では、実際にどのような取り組みがされているかを以下で一部紹介します。
ネットリテラシーの教育取り組み例
実際に、ネットリテラシーの教育のためにどのような取り組みがおこなわれているのか、総務省が紹介している例を挙げていきます。
春のあんしんネット・新学期一斉行動
子どもたちがスマートフォンデビューするタイミングでもある進学・進級時期に学校や自治体、関係者などが協力し、啓発活動をおこなっています。
公式サイトでは、インターネットを使用する上での注意点やポイントがわかりやすくまとめられたリーフレットが公開されています。
サービス事業者の取組(デジタルアーツ社)
有害サイトへのアクセスを防ぐフィルタリングソフトを提供しているデジタルアーツ社は、スマホを使うことで起こり得るトラブルを疑似体験できるアプリを配布しています。
Android端末用と、iOS端末用があり、ダウンロードはどちらも無料です。
アプリでは「スマホを利用することによる被害」について「なぜ起こるのか?」や「トラブルになった結果どうなるのか?」などを学ぶことができます。
大人もネットリテラシーを学ぶべき理由
大人もネットリテラシーを理解することが大切です。
なぜなら「トラブルに巻き込まれる可能性があるのは、子どもだけではないから」です。
また、もう一つの理由に「インターネットに関する知識が少ないと、子どものリスク管理に影響するパターンが考えられるから」があります。

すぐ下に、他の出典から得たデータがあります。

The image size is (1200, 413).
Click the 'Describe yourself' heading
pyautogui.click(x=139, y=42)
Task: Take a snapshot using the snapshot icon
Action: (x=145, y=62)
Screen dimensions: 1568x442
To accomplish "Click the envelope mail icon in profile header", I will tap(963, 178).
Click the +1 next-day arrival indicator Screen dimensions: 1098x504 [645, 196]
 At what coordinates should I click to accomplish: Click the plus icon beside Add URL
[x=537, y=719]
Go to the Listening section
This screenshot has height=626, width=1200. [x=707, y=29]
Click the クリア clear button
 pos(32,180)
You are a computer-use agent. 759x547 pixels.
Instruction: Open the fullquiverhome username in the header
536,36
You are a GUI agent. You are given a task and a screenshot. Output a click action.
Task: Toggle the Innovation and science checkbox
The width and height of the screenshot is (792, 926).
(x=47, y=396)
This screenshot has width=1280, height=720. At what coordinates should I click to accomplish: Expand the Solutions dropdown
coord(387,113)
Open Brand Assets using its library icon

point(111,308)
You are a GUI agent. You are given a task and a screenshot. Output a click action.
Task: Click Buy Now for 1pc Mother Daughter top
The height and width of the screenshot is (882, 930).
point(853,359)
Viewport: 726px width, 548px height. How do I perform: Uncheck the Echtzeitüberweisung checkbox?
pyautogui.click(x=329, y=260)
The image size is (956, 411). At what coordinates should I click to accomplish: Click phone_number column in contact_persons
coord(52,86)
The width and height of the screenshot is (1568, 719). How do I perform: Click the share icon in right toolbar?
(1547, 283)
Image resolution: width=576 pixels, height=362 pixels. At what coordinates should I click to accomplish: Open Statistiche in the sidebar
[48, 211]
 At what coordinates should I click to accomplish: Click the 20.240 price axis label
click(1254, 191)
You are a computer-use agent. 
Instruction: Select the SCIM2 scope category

国際ウェブアンケート調査によると、携帯ゲーム機や据置き型ゲーム機などにインターネット機能があることを知っている50代以上の方は、5割を下回っているというデータがあります。
大人が知らないところで子どもがゲーム機でインターネットに接続し、思わぬトラブルに巻き込まれていた、という状況を防ぐためにも知識は必要と言えるでしょう。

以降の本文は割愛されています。